Download / extract data for a stock of your choice for a 10 year duration. Next, download market data relevant for your stock. If your stock is listed in:
- The US, download data for the S&P500 or other US stock market index.
- The UK, download data for the FTSE100, FTSE250, or other UK stock market index.
- Japan, download data for the NIKKEI.
- India, download data for the Nifty or SENSEX.
- Any other country, download data for your national level stock market index.

Importantly, make sure that the dates for your stock data and the market data are exactly the same. Delete any observation where you don't have data for both.

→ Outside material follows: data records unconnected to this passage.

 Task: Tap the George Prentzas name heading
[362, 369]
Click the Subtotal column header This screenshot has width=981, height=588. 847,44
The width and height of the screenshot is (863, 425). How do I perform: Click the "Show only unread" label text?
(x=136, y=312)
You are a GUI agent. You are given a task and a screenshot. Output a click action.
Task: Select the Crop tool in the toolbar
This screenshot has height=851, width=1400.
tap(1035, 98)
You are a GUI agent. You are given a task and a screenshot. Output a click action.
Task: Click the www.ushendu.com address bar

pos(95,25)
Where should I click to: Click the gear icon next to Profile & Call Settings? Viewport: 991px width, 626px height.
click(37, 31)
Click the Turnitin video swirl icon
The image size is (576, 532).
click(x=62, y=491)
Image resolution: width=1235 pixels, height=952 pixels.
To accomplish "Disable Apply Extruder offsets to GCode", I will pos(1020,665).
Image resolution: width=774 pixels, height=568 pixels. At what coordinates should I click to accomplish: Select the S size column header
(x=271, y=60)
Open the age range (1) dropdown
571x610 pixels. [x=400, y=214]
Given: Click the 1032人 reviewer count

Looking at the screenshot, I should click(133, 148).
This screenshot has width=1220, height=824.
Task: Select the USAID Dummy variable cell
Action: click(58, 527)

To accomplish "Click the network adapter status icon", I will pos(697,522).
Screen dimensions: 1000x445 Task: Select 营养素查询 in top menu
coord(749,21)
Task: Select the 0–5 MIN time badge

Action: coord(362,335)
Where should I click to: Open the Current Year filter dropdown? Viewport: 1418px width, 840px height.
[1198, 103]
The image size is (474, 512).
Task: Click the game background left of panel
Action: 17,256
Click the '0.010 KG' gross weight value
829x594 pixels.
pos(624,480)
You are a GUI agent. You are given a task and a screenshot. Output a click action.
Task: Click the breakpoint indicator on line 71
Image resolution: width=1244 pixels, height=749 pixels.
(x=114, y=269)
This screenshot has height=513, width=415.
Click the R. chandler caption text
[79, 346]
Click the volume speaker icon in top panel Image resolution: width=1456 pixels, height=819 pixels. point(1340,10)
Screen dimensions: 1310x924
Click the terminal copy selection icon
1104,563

# Questions for this assignment #

### 1. Create a function which calculates the Beta of a stock given a dataframe object as an input parameter. Your function should NOT use NumPy's .var() or .cov() methods. Instead, it should estimate the Beta manually (i.e. applying the formula for the Beta from scratch.)

In [1]:
# import libraries
import pandas as pd
import numpy as np

In [2]:
#import data
df = pd.read_csv('https://raw.githubusercontent.com/kpace1111/portfoliomanagement/main/amzn_sp500_price10y.csv')
df.set_index('date', inplace=True)

In [3]:
#calculate returns for both amzn and sp500 in one go
returns_df = df.pct_change(1)
#remove NaN
returns_df.dropna(inplace=True)
#change column names
new_col_names = ['r_amzn', 'r_sp500']
returns_df.columns = new_col_names


In [4]:
#calculate Variance
returns_df['deviations'] = returns_df['r_sp500'] - returns_df['r_sp500'].mean()
returns_df['squared_deviations'] = returns_df['deviations'] **2

#need to remove NA - if not the number of observations can be overestimated since NaNs aren't return observations
sum(returns_df['squared_deviations'].dropna())
sum_squared_deviations = np.sum(returns_df['squared_deviations'])
var_sp500 = sum_squared_deviations / (len(returns_df['squared_deviations'].dropna()) - 1) #len finds n
returns_df.head()

Unnamed: 0_level_0,r_amzn,r_sp500,deviations,squared_deviations
date,Unnamed: 1_level_1,Unnamed: 2_level_1,Unnamed: 3_level_1,Unnamed: 4_level_1
11/02/2012,0.000861,-0.009379,-0.009835,9.7e-05
11/05/2012,0.008606,0.002164,0.001708,3e-06
11/06/2012,0.013652,0.007853,0.007398,5.5e-05
11/07/2012,-0.023569,-0.023705,-0.02416,0.000584
11/08/2012,-0.019828,-0.012205,-0.01266,0.00016


In [5]:
#calculate deviations
deviations = returns_df - returns_df.mean()
#individual deviations
new_col_names = ['deviations_amzn', 'deviations_sp500', 'deviations', 'squared_deviations']
deviations.columns = new_col_names
#product of deviations
product_deviations = deviations['deviations_amzn'] * deviations['deviations_sp500'] #pandas series, not df
#cov
cov_amzn_sp500 = product_deviations.sum() / (len(product_deviations)-1)


In [6]:
#beta = cov/var
beta_amzn = cov_amzn_sp500 / var_sp500
beta_amzn

1.106048854114013

### 2. Calculate the Beta of your stock using the covariance and variance functions / methods built in to NumPy.

In [7]:
#cov
cov = np.cov(returns_df['r_sp500'], returns_df['r_amzn'])[0][1]
#variance
var_sp500 = np.var(returns_df['r_sp500'], ddof=1)
Beta = cov / var_sp500
Beta

1.1060488541140143

### 3. Estimate the Beta of your stock using an appropriate module from SciPy. You may also use other packages, for instance, StatsModels.


In [8]:
from scipy.stats import linregress

In [9]:
#y is dependent variable, x is independent, x impacts y, slope = beta
linregress(y=returns_df['r_amzn'], x=returns_df['r_sp500'])[0]

1.1060488541140128

### 4. Comment on why your Beta estimates may be different, even though you're using exactly the same dataset for all 3 preceding questions. Please think about why, even if your own Beta estimates were identical for all 3 cases.

Numpy functions defaults to the unbiased version, normalizing with ddof=none, meaning (N - 0), whereas if ddof is set to 1, it will observse n-1, rather than n.